# Overview
The appID management function maintains application authentication information, and can configure whether to enable signatures and IP whitelists. Custom configurations at the AppID level can be used by custom plug-ins. appID is used to associate routing rules in the routing management configuration. When the corresponding routing rules are triggered, the application will be authenticated.
# appID list
Menu location: Gateway Management > appID Management. Click the menu to enter the appID list page, as shown in the figure.
# Add appID
Click the Add button to pop up the new window, as shown in the figure.
appID: the unique identifier of a third-party application, the length cannot exceed 64 characters, required;
Application name: Third-party application name, the length cannot exceed 128 characters, required;
Whether to enable signature: the authentication method and key must be configured when starting;
Authentication method: Optional MD5 signature (verified using the gateway's built-in authentication method) | Custom authentication plug-in (using customized authentication logic). For more information, please see the introduction of the FizzGate integration platform; required when enabling signature;
Key: The key used by third-party applications. You can generate a random key through the Generate Random Key button.
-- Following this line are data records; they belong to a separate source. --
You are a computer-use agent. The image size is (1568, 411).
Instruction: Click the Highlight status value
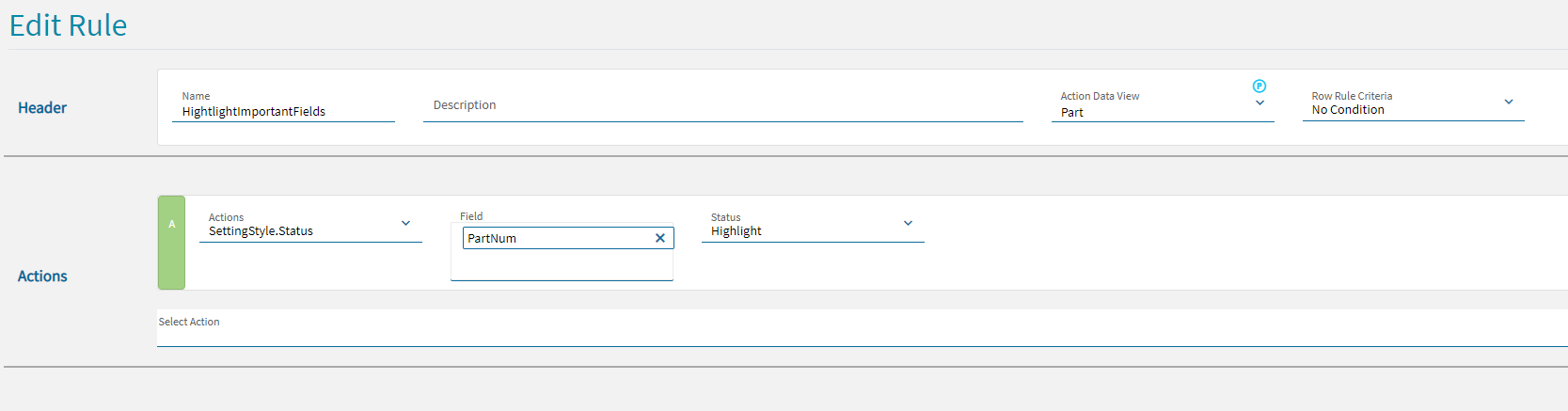[x=736, y=231]
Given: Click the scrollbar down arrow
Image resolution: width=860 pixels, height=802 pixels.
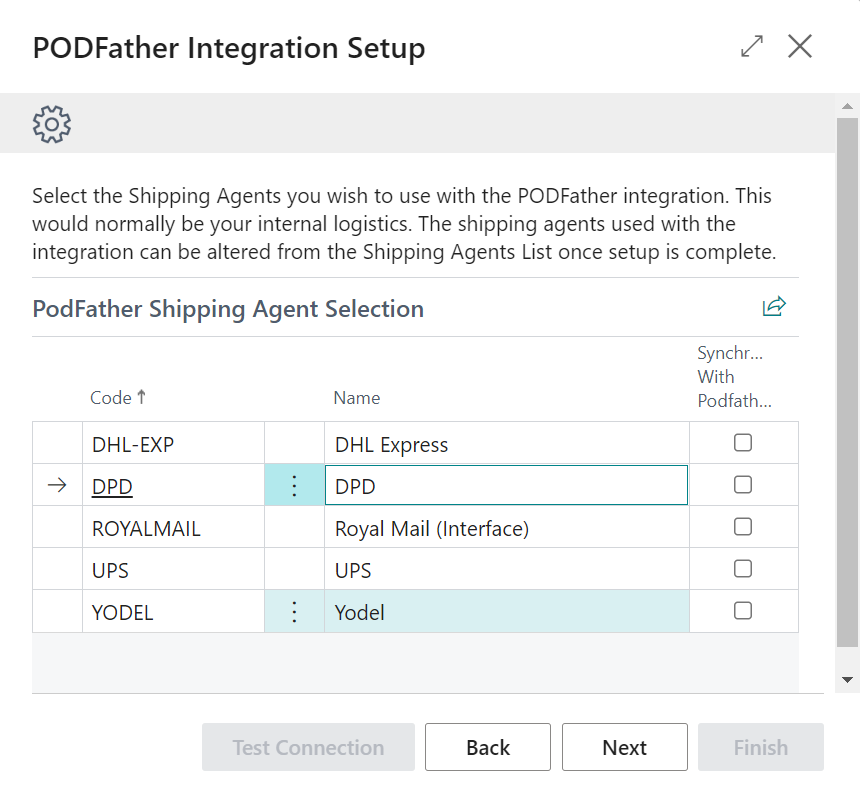Looking at the screenshot, I should click(x=845, y=679).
It is required when signing is enabled;
Whether to enable the IP whitelist: When enabled, you can configure the IP whitelist, and the gateway will filter the request based on the IP address of the source;
IP whitelist: The IP segment supports two formats: 1.2.3.100-120 and 1.2.3.*. Only the last segment can be represented by a range or an asterisk;
Custom configuration: AppID-level custom configuration is used by custom plug-ins, and all plug-ins can obtain this configuration information.
# Edit appID
Click the Edit button to pop up the editing window, as shown in the figure.
# Delete appID
Click the Delete button to pop up the deletion confirmation window, as shown in the figure.
Click the OK button to delete the appID. If the appID has an associated routing configuration, the corresponding associated routing configuration will also be deleted together.
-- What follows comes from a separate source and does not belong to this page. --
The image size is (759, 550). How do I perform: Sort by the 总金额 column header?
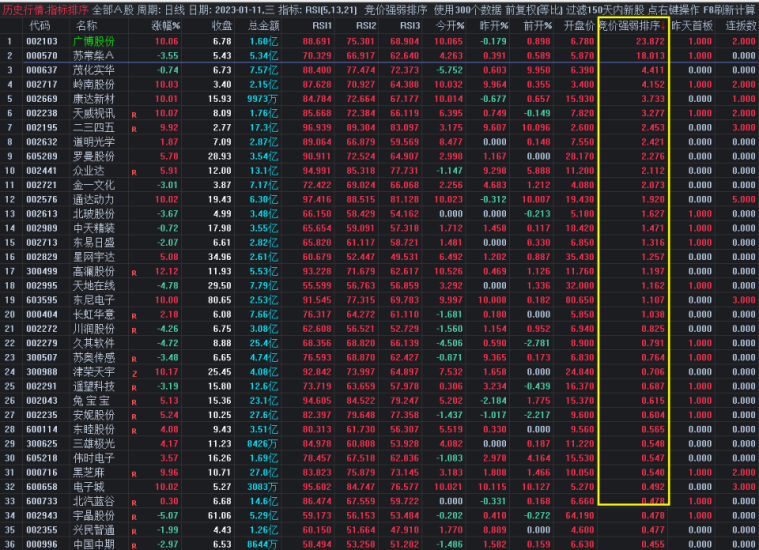point(262,25)
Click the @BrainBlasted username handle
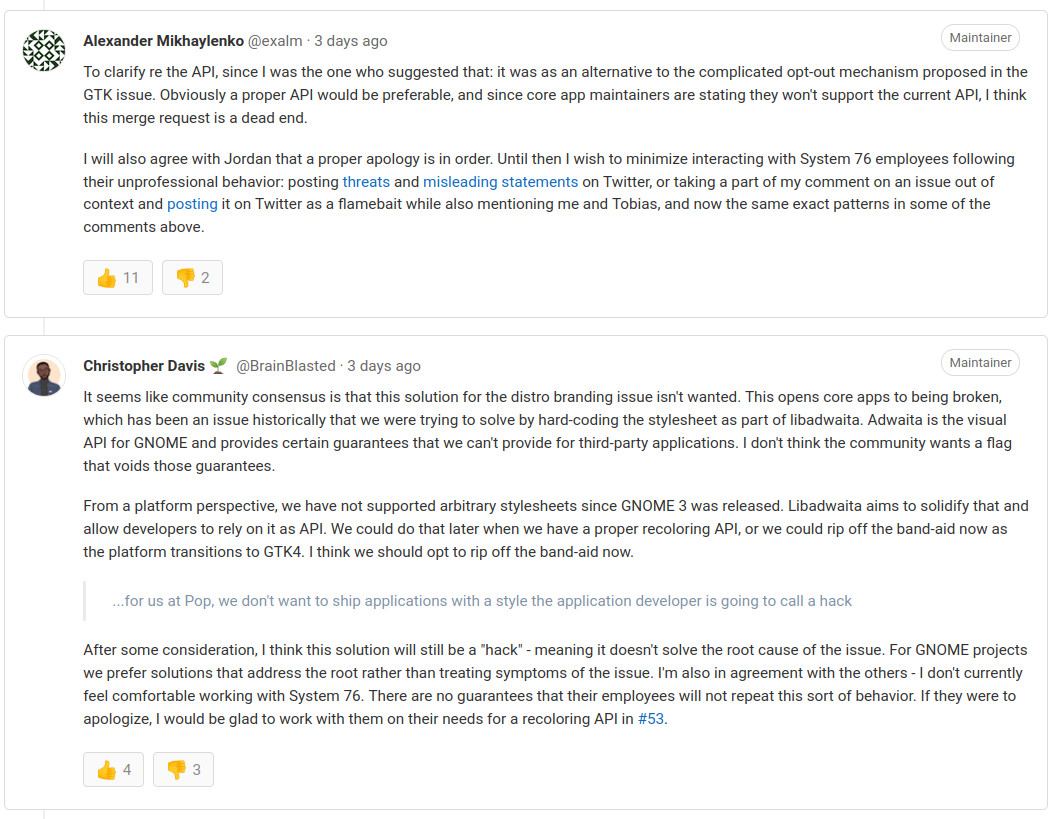 click(x=286, y=366)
# appID usage instructions
When appid has signature enabled, the caller needs to pass the following request header when calling the interface
- fizz-appid appid request header
- fizz-sign signature request header, passing the signature value generated based on the key
- fizz-ts timestamp request header, transmits the current timestamp
verification method:
- MD5 signature is a built-in authentication method. The signature generation method is: MD5(appid+_+timestamp+_+key) such as: MD5(10001_1605255335977_e4502ba3a71448bbbcecef22b305d2ba)
- Custom authentication plug-ins require the development of authentication plug-ins, and the signature and signature verification methods can be customized
Example:
fizz-appid: 10001
fizz-sign: e4502ba3a71448bbbcecef22b305d2ba
fizz-ts: 1605255335977
# Custom alternate request header
Supports custom configurable alternate signature headers. When the default request header has no value, the value of the alternate request header is taken. The alternate request header is mainly used to be compatible with the signature verification request header of historical systems.
Modify the application.yml configuration file of fizz-gateway-node and add the following configuration items:
custom:
header:
appid: app-id,gw-appid # Alternate request header of fizz-appid, multiple ones separated by commas. If the previous request header has no value, the gateway will take the next value in order.
sign: signature # Alternative request headers of fizz-sign, multiple ones separated by commas. If the previous request header has no value, the gateway will take the next value in order.
ts: timestamp # Alternative request headers of fizz-ts, multiple ones separated by commas. If the previous request header has no value, the gateway will take the next value in order.